Last Updated Sep 29, 2025
Annabel Davis
Before joining the world of construction technology, Annabel worked as a Project Engineer across major infrastructure projects in Australia, New Zealand, and the UK. Her experience on site—often drive-in-drive-out or fly-in-fly-out—spanned large-scale rail, road, and marine works. Annabel holds a BEng (Civil, Structural) and BCom (Economics) from USYD and brings her practical, hands-on knowledge to her role at Procore, where she has been since 2021. This move was driven by a deep appreciation for the construction community and a desire to leverage engineering expertise in a less transient role, while remaining connected to the industry.
Last Updated Sep 29, 2025

The recent report released by the Productivity Commission on the construction industry argues that the sector must improve productivity as part of a broader effort to resolve affordability issues. But how the Commission defines productivity — essentially, the ratio of outputs to inputs — may not tell the whole story.

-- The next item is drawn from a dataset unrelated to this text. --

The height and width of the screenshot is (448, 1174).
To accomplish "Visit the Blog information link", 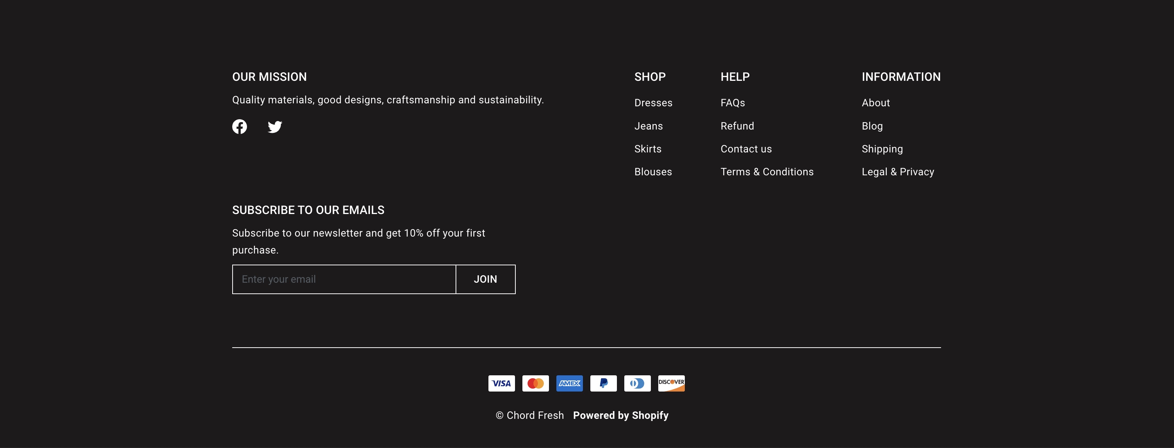I will coord(872,126).
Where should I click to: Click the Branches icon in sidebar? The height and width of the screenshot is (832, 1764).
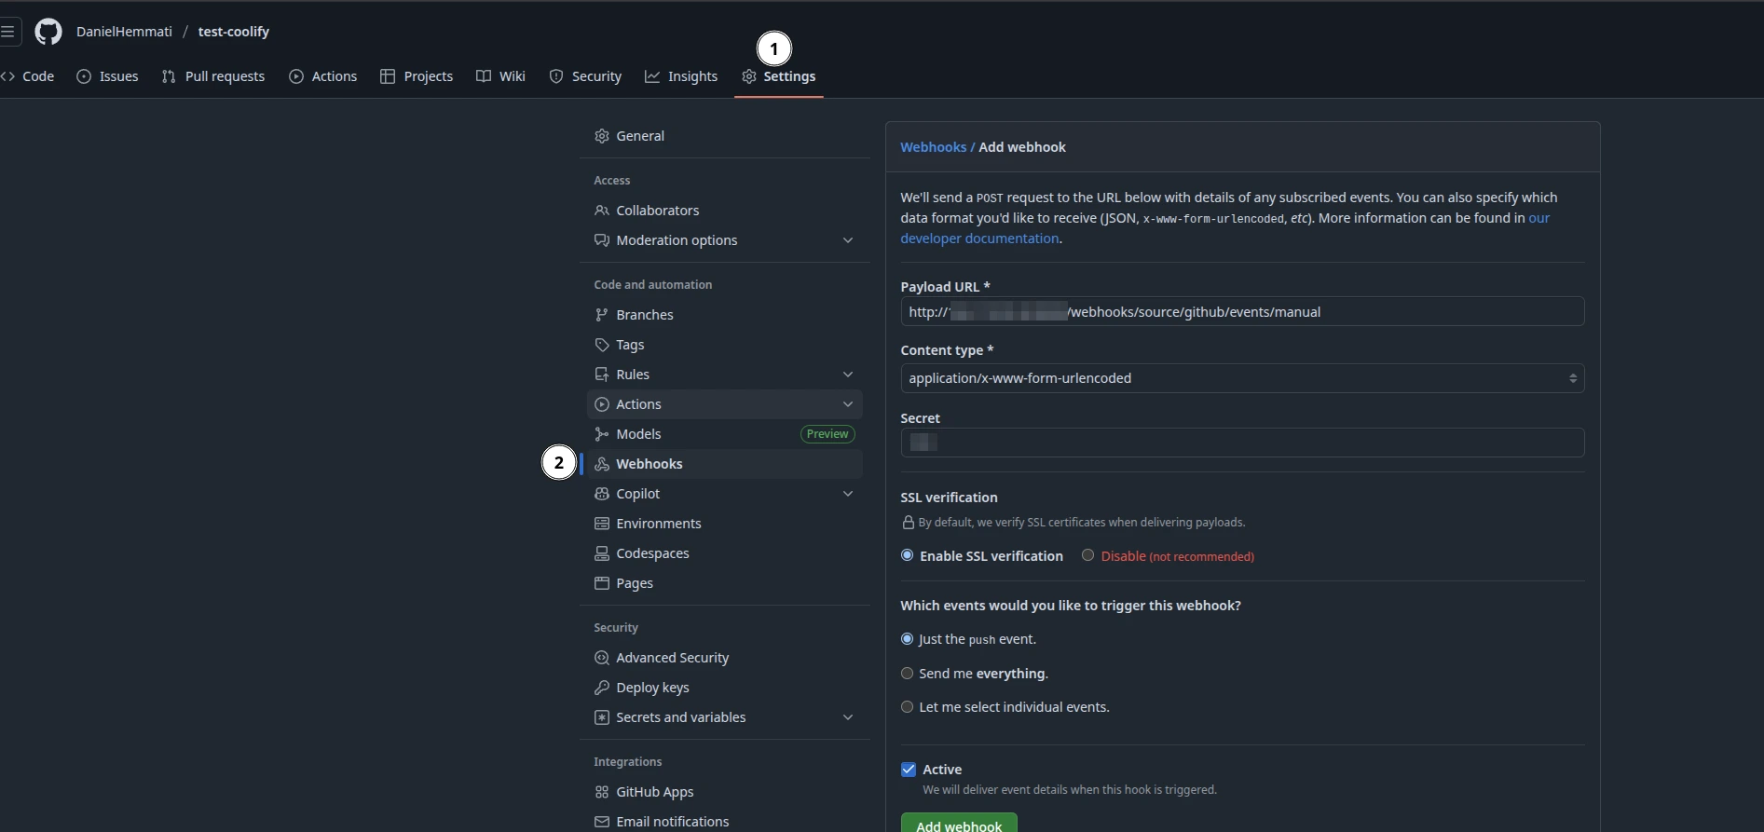602,315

In civil infrastructure especially, where projects are complex, multi-year, and high-risk, productivity can’t simply be reduced to how much gets built for how much money and labour. The picture is more nuanced. Projects such as roads, rail, bridges, water pipelines, wharves, levee banks, irrigation networks and energy transmission lines are not marketed to buyers. They remain publicly owned or are managed by large enterprises with long-term operational stakes.
It is also harder to correlate outputs and inputs, as project dimensions in infrastructure may not reflect the complexity of the engineering design, materials specifications, machinery used, and labour effort involved. So simply basing our picture of productivity on rations of inputs and outputs may not be the best approach.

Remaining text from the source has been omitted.